There has been extensive consultation with interested parties on the operation of the rules governing medicinal products in the European Union and upon the amendments which would improve the system. As part of the survey undertaken for the Commission on the operation of the Community procedures the consultants concerned sought written and oral comments from a broad range of respondents as follows:

- all holders of a centralised marketing authorisation at the time of the review;

- 159 marketing authorisation holders (including large multi-nationals, SMEs, manufacturers of generics, non prescription and veterinary medicines from different Member States) who had used the decentralised procedure;

- European trade associations representing the interests of human and veterinary medicines including those concerned with NCEs, generics, non-prescription medicines, homeopathic and herbal medicinal products;

- 15 national consumer organisations and 134 patient associations;

- professional associations responsible for the regulation of doctors, dentists, pharmacists and veterinary practitioners;

- competent authorities responsible for authorising medicinal products;

- chairmen of the Committee for Proprietary Medicinal Products, Committee for Veterinary Medicinal Products, Mutual Recognition Facilitation Group and Veterinary Mutual Recognition Facilitation Group; and

- ministries responsible for health, social affairs, finance and agriculture.

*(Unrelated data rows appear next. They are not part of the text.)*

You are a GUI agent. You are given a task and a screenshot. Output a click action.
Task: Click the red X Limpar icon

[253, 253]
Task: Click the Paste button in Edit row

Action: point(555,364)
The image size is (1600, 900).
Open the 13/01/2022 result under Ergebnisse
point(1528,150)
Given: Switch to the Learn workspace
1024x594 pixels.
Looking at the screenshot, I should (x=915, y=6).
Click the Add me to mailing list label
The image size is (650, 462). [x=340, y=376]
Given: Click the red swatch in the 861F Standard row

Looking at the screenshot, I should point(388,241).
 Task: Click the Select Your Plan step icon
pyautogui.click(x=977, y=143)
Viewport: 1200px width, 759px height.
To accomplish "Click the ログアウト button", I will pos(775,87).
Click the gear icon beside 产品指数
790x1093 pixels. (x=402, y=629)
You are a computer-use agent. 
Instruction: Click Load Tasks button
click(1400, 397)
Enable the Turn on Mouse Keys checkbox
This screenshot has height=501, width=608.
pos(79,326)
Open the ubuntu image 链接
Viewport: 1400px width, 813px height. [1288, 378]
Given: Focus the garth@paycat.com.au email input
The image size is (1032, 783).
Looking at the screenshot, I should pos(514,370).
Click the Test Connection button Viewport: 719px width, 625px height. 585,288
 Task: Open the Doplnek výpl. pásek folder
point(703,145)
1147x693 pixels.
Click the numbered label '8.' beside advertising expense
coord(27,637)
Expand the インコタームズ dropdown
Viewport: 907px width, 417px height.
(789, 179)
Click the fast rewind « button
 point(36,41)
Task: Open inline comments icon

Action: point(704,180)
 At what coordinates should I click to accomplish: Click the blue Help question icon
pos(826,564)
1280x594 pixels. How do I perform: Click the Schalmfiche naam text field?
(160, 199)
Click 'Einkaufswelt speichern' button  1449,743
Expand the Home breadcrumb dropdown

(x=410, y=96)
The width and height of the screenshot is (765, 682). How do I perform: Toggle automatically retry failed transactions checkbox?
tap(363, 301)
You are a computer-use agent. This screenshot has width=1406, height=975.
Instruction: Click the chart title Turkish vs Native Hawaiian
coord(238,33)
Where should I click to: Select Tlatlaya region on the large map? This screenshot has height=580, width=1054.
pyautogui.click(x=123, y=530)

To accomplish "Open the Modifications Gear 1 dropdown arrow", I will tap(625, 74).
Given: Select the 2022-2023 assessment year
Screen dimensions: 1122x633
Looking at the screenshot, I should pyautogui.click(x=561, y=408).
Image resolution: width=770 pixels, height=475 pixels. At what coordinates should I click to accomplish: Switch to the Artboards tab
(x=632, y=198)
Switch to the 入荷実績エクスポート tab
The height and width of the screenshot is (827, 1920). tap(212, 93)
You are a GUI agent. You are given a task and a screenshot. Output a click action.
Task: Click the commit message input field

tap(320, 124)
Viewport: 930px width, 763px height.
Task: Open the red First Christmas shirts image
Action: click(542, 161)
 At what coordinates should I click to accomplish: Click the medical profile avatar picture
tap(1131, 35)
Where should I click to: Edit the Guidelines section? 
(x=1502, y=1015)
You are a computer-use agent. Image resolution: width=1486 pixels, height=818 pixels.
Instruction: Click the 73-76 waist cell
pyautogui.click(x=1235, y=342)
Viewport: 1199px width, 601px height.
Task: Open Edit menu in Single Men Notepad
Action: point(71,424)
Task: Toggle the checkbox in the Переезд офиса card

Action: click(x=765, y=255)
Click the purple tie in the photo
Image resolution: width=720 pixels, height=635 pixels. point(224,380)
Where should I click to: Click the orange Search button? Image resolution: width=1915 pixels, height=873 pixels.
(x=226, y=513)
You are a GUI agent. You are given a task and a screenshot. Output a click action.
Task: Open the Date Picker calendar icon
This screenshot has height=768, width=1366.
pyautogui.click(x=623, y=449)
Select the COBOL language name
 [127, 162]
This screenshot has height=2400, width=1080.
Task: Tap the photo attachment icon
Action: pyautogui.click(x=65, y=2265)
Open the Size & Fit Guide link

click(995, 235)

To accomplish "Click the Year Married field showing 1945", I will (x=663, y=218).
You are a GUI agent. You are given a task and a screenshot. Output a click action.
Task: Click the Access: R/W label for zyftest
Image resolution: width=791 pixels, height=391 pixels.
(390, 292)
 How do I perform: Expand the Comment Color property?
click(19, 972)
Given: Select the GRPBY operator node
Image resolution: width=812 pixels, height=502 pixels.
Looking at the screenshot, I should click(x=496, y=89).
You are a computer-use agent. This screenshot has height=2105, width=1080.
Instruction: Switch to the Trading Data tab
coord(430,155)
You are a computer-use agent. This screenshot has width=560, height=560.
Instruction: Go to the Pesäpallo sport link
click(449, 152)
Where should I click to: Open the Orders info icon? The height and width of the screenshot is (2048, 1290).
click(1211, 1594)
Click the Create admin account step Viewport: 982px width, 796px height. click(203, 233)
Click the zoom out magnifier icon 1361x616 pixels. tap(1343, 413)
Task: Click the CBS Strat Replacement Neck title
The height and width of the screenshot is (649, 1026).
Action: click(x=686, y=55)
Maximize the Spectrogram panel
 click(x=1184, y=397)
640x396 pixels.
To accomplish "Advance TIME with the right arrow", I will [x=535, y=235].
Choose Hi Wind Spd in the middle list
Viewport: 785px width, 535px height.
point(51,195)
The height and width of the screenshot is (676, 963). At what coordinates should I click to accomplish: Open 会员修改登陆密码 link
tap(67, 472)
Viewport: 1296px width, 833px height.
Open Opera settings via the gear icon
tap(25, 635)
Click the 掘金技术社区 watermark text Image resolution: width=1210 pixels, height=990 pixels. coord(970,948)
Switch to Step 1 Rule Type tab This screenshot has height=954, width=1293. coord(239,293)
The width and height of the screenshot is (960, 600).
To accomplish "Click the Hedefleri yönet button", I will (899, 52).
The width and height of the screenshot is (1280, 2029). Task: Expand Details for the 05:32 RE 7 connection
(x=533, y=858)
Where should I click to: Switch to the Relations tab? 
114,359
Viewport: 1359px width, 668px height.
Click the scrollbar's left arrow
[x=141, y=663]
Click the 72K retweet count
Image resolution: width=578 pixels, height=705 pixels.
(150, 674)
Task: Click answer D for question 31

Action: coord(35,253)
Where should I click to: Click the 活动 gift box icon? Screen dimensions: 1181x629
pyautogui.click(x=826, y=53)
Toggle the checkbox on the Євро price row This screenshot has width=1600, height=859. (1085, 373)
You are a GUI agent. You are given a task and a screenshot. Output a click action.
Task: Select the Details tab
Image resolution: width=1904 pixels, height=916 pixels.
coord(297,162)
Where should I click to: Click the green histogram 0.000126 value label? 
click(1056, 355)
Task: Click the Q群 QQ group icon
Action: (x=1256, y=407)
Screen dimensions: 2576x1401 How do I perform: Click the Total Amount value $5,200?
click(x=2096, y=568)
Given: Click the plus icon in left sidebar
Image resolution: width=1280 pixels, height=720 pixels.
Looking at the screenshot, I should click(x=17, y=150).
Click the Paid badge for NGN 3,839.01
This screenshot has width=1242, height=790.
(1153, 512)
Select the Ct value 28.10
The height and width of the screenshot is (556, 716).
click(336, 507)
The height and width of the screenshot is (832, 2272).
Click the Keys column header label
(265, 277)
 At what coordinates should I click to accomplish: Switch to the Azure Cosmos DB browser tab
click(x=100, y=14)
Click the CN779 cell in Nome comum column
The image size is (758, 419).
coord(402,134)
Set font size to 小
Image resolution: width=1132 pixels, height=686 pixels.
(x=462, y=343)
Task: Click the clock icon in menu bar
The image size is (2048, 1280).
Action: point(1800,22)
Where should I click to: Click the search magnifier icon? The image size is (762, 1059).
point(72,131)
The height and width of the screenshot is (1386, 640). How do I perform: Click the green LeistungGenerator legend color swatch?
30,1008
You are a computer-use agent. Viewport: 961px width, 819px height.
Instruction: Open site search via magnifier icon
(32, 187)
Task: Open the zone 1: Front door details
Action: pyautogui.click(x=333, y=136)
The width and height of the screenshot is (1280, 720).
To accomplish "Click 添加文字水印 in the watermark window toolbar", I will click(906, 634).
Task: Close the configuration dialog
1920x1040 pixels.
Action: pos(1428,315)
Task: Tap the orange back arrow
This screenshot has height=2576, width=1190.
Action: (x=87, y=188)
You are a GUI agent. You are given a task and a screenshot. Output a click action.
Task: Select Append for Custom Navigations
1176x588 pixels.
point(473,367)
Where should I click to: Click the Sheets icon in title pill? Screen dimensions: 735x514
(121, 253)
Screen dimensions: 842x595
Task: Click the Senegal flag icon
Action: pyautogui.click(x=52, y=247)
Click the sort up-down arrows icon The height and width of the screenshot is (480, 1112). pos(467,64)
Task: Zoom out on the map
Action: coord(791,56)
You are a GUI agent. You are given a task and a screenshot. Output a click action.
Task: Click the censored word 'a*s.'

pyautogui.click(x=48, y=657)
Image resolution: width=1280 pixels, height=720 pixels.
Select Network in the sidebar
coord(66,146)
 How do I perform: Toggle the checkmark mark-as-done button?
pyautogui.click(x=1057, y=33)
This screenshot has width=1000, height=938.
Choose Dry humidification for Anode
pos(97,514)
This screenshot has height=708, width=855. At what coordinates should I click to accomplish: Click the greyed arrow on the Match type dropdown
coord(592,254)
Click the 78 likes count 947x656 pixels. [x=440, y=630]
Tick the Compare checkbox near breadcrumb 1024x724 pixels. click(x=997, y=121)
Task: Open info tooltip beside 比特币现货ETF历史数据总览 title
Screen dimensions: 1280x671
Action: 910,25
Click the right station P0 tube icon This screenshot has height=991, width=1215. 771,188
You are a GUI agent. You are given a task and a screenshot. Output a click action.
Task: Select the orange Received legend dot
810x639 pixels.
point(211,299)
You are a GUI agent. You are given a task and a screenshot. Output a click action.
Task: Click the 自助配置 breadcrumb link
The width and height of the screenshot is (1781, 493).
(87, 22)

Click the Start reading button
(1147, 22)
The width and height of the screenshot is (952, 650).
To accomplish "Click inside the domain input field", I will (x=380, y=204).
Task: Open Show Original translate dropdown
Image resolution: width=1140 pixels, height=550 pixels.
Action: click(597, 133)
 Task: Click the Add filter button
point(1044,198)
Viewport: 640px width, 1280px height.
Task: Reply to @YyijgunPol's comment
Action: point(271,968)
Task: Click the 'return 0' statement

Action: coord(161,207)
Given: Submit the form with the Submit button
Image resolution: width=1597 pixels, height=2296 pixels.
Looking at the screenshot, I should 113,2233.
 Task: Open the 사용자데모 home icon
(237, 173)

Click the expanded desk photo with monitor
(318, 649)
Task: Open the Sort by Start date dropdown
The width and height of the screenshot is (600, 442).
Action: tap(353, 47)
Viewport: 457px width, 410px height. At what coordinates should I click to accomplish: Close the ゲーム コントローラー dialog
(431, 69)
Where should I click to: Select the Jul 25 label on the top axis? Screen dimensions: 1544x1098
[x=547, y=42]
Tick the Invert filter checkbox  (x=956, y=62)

Many companies were in favour, in principle, of opening up the centralised procedure to other products. There was broad acceptance from businesses of the need to reduce the procedural delays in the Commission decision making procedure and also for the concept of a formal fast track procedure.

In relation to the decentralised procedure although companies were generally satisfied with the performance of the Member States there was dissatisfaction with the limited adherence to the principle of mutual recognition. Many respondents supported the introduction of a dialogue between the Member States prior to grant of the authorisation in order to encourage greater acceptance of the principles of mutual recognition. Most companies were not in favour of compulsory arbitration in circumstances were Member States were unable to reach agreement, but there was strong support for permitting the marketing of a product pending arbitration in those Member States concerned that felt able to authorise the product.

There was strong support from business for the removal of the renewal procedure for marketing authorisations.

Finally, there was very strong support for harmonisation of the periods of data protection, but less consensus on what the harmonised level of protection should be or how it should be applied to products derived from incremental research.